Steir, die seit 2022 von Hauser & Wirth vertreten wurde, gilt als eine der bedeutendsten Innovatorinnen der zeitgenössischen Malerei, Zeichnung und Druckgrafik. Die Galerie würdigte neben ihrem Werk auch ihr langjähriges Studio-Team, das die Künstlerin über Jahrzehnte begleitet hatte.
Geboren 1938 in Newark, New Jersey, begann Steir schon als Kind zu malen. Sie studierte unter anderem bei Philip Guston und war früh in der feministischen Kunstszene aktiv, unter anderem bei dem Kollektiv "Heresies". Zu Beginn arbeitete sie figurativ, doch ab den 1970er-Jahren entwickelte sie eine gestische Abstraktion mit spirituellen Qualitäten.
Weltweite Bekanntheit erlangte sie Ende der 1980er-Jahre mit den monumentalen "Waterfall"-Bildern: Steir goss Farbe aus Leitern oder Hebebühnen auf aufrecht angebrachte Leinwände und ließ die Flüssigkeit nach unten fließen, wobei die Schwerkraft zum Mitgestalter wurde. Ihre Arbeiten verbinden poetische Abstraktion, visuelle Philosophie und ein intuitives Farbverständnis.
In Amsterdam von den Alten Meistern beeinflusst
Neben der Malerei engagierte sich Steir als Lehrerin am New Yorker Pratt Institute und am California Institute of the Arts; zu ihren Schülern zählen David Salle, Ross Bleckner und Amy Sillman. Sie lebte zeitweise in Amsterdam, wo sie sich von Rembrandt und van Gogh inspirieren ließ, und schuf Werke wie die 64-teilige "Brueghel Series", in der sie historische Stillleben zu einem großen Raster zusammenführte.

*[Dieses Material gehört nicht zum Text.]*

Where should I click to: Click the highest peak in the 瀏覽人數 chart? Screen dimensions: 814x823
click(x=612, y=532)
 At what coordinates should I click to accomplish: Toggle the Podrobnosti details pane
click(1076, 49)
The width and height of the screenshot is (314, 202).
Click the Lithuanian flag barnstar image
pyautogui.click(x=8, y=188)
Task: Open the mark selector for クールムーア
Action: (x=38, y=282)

Im Monopol-Interview betonte Steir, dass Kunst für sie Leben und Philosophie miteinander verbinde. Sie habe stets gegen Konventionen gearbeitet und ihre Malerei gegen alle Erwartungen selbst definiert. Auch mit 87 Jahren blieb sie kreativ aktiv; ihre letzte Ausstellung in Zürich legte die gedankliche Grundlage hinter ihren Pinselstrichen offen und zeigte die späten, zugleich neuen Arbeiten der Künstlerin.